Over the past ten years, blockchain crypto-ledger technology has been used to successfully decentralize complex systems in the fields of money, banking, finance, and insurance.

And while blockchain stores “fast facts” just fine, very few of the current market offerings help users to understand the meaning behind those facts.

With misinformation, propaganda and lies at all time highs, humanity faces a critical question: can blockchain help us validate for ourselves what is true?

Put another way, the crypto marketplace is full of products but none adequately leverage a decentralized, trustless blockchain to harness the most valuable asset known to mankind: Knowledge.

Think of Bitcoin as a protocol to adjudicate two narrow truth claims

What can the success of Bitcoin teach us about validating knowledge?

As it turns out, quite a bit.

The Bitcoin protocol is designed to adjudicate, in a decentralized way, the following two truth claims:

  1. There is enough money in my account to pay you.
  2. I paid you, like I claim I did.

Despite every criminal enterprise and rogue government attempting to undermine these truth claims, the Bitcoin protocol has proven remarkably robust at validating these claims.

Think of Ethereum as a protocol to adjudicate a slightly bigger set of truth claims.

So what of the much lauded “smart contract” platform Ethereum? It turns out that Ethereum shows us how decentralization can adjudicate a much broader set of truth claims.

After all, a “smart contract” is just logic in code that adjusts in pre-arranged ways to changing parameters.

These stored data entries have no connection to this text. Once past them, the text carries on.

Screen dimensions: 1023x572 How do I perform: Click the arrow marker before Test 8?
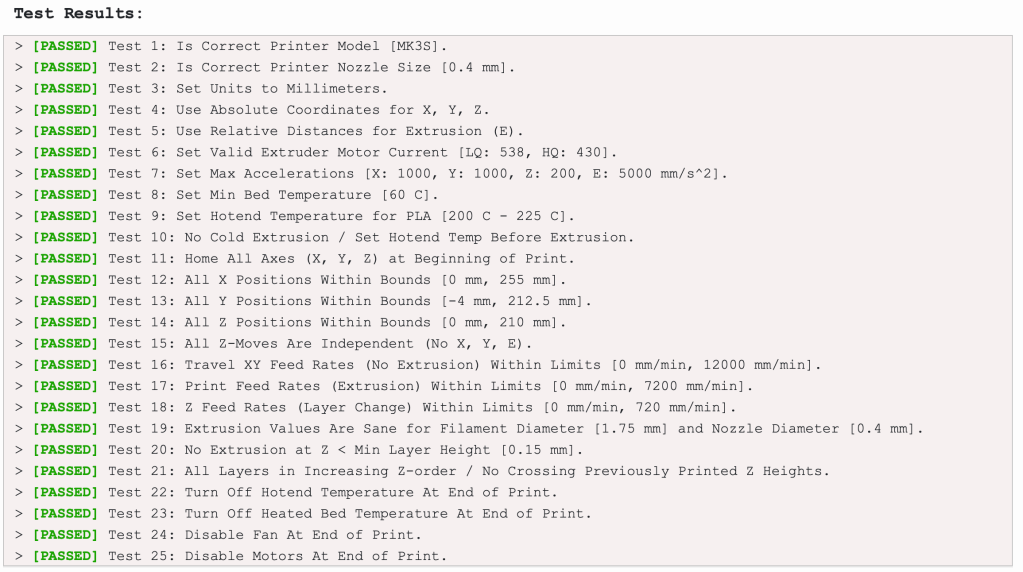[x=19, y=195]
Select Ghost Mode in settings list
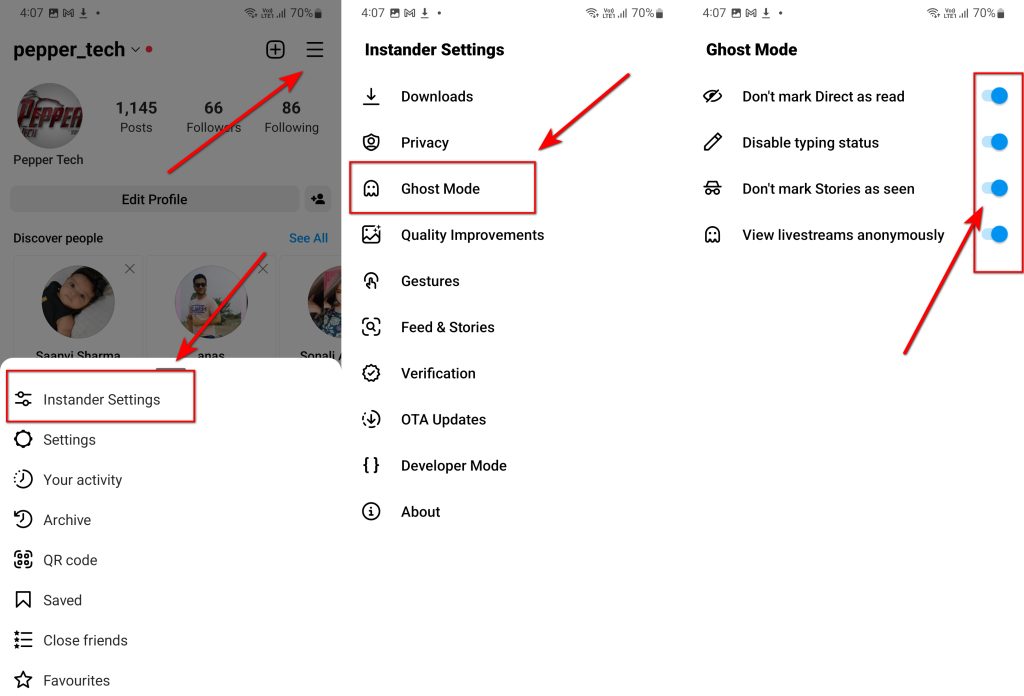This screenshot has height=696, width=1024. pos(440,189)
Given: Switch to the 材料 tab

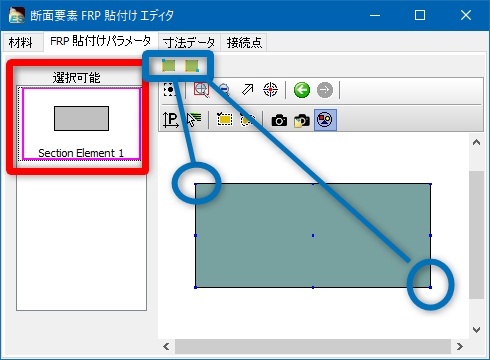Looking at the screenshot, I should coord(21,42).
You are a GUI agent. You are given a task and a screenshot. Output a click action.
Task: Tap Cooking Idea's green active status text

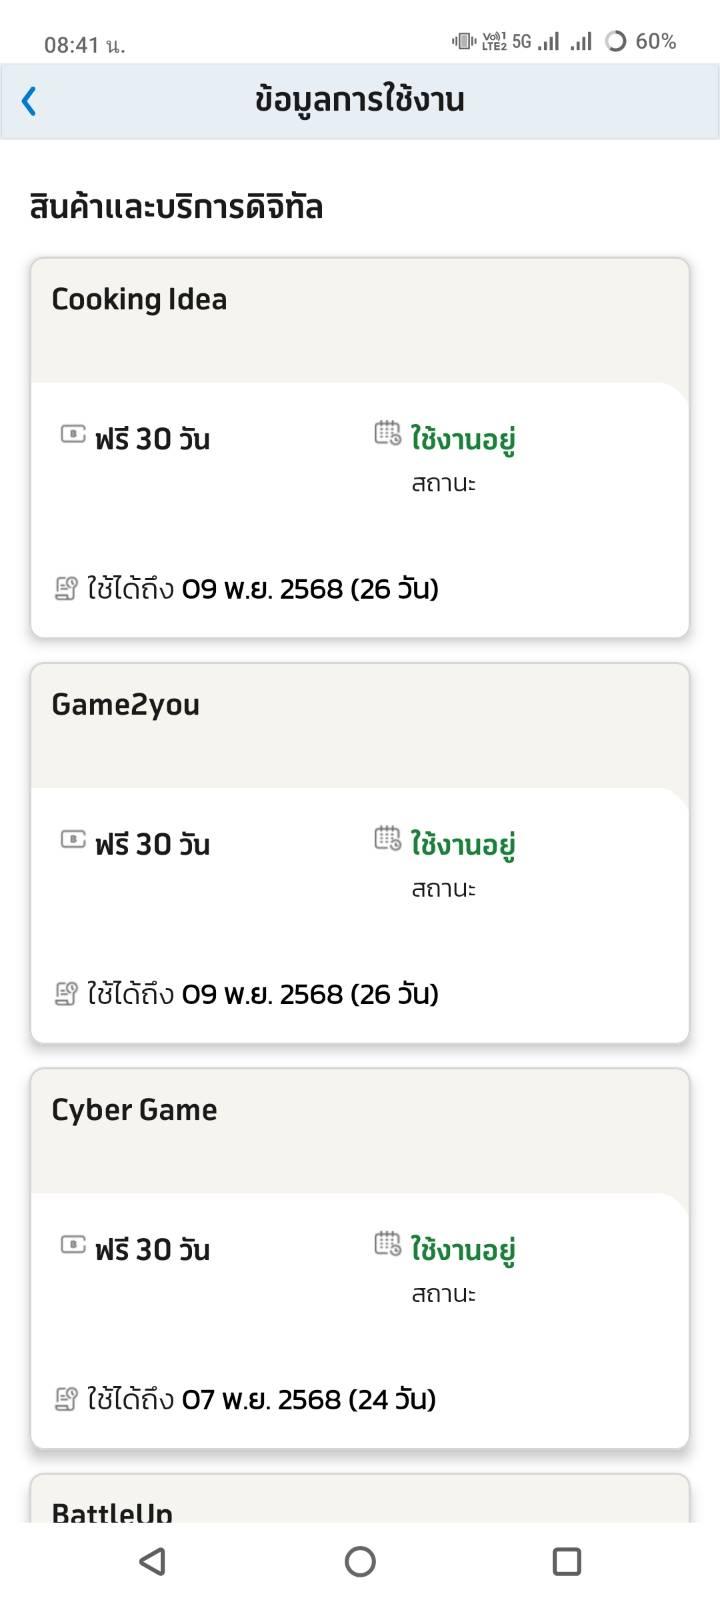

For instance, I owe you 10 ETH… unless it is December 1st and then I owe you 15 ETH.

So the Ethereum protocol is designed to adjudicate, in a decentralized way, the following array of truth claims:

  1. There is enough money in my account to pay you.
  2. I paid you, like I claim I did.
  3. Pre-arranged X action occurred and therefore pre-arranged Y result is a consequence

Despite every criminal enterprise and rogue government attempting to undermine these truth claims, the Ethereum protocol has proven remarkably robust at adjudicating this slightly broader set of truth claims.

The future of blockchain, the future of the internet, and the future of humanity hinges on the ability to adjudicate ALL truth claims.

This brings us back to our original question: how can blockchain help people to validate for themselves what is True?!

Well, as we can see, blockchain protocols have proven to be remarkably good at adjudicating truth claims.

The key is to expand the blockchain protocol to be able to encompass more than what Bitcoin or Ethereum has previously offered. Rather, we must be able to adjudicate any claim.

The stakes are high

In the age of misinformation in which we live, nothing less than the future of humanity is at stake over the ability to validate what is true.

Lofty dreams like Web 3.0 are dead in the water without the ability to adjudicate meaning from the jumbled word salad that is the world wide web.

Whatsmore, humans are forever destined to be manipulated by cynical elites unless they can figure out a way to store, access and validate knowledge in a manner that does not depend upon centralized (and therefore manipulated) sources.

Knowledgecoin is the Solution

Just as Bitcoin eliminates corrupt gatekeepers from the money supply, and Ethereum eliminates corrupt gatekeepers from online contracts, so too will Knowledgecoin eliminate the corrupt gatekeepers of centralized knowledge.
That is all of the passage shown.